当李承最佳表演奖几个字说出后,除钱自如以外,所有人都露出了笑容。
包括富粮集团的张波和陈明远。
他们太清楚钱自如在演戏,也更了解钱自如平日里的作风。
这位吃喝嫖赌占全的镇长,在这里演起来忧国忧民,实属可笑。
更让他们忍俊不禁的是,李承当场拆穿了钱自如。
“县长,我们县又不是金鸡和百花,哪有最佳表演奖呀?”戚瑶甜甜一笑,反问。
“就因为没有,更要给钱镇长这种好干部颁,前无古人后无来者嘛,呵呵。。。”
李承笑眯眯盯着钱自如,继续调侃。
钱自如的脸色不好看,可他又不敢反驳,只能勉强陪着笑。
“钱镇长,我这次过来,什么目的你应该清楚,你当是我打家劫舍也好,坑害下属也罢,钱,我是肯定要拿的。
你们镇子到底有没有钱,不用我深查下去了吧?”
李承点了一根香烟,态度温和的说:“我也不为难你,三保的钱,你和张总商量着来,分摊一下,你们也当是为县里做做贡献。”
自始至终,李承没有提过富粮集团的假账问题,这个假账,是他的后手。
“李县长,我们镇是真没钱,你要查,就让县里的人过来查。
我们富余镇是县里的一部分,是孩子,母亲有难,孩子有钱怎么可能不拿呢?”
钱自如一口咬定没钱,完全没有把这当作一次‘改过自新’的机会。
他也能豁出脸皮,说的冠冕堂皇。
“钱镇长,我亲自过来了,你都不肯出点血,你还真是铁公鸡啊。”李承轻哼一声,道。
“钱自如,县里这么多职工的工资都开不出来,你也知道你是县里的一部分,就这么眼睁睁看着?”
毕雨东也开口对钱自如施压。
可无论李承和毕雨东怎么说,钱自如的态度十分明确,就是咬死了一句话,没有钱。
倒是张波还算有眼力见,他说:“镇里的财政确实困难,但我们集团能挤出些钱,给县里应急。

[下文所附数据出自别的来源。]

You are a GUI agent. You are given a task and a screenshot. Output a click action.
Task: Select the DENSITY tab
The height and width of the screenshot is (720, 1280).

上次常务打过电话后,我也跟高层商量过,我们集团能拿五十万出来。”
“钱自如同志,你跟人家张总学学,别捧着个金砖不撒手,小心哪天掉地上砸了你的脚!”
这次下来,至少是有收获的,毕雨东也较为满意。
他借着张波的贡献,对钱自如进行了批评。
钱自如不吭声,他只是恶狠狠的瞪了张波一眼。
“既然富余镇这么不富裕,这五十万你们镇就自己留着吧!”
李承没有选择要这笔钱,五十万,解决不了风林县的难关,更像是打发要饭的。
他站起身,看了一眼手腕上的表:“时间不早了,雨东同志,我们也回去吧。”
“李县长,常务,你们就在镇里吃呗,我已经通知下去了,让镇里做招待。”
钱自如也从沙发上站了起来,虚情假意的客套。
“不了,招待费给你们留着还债吧。”
李承冷哼一声,走出办公室。
钱自如等人送李承下了楼,他心中得意的腹诽起来:‘你李承别说是县长,就是市长,也别想从我这里拿走一分钱。’
临上车时,李承停住了脚步,他看向钱自如和张波,说:“该说不说,你们够滑头,花样也不少。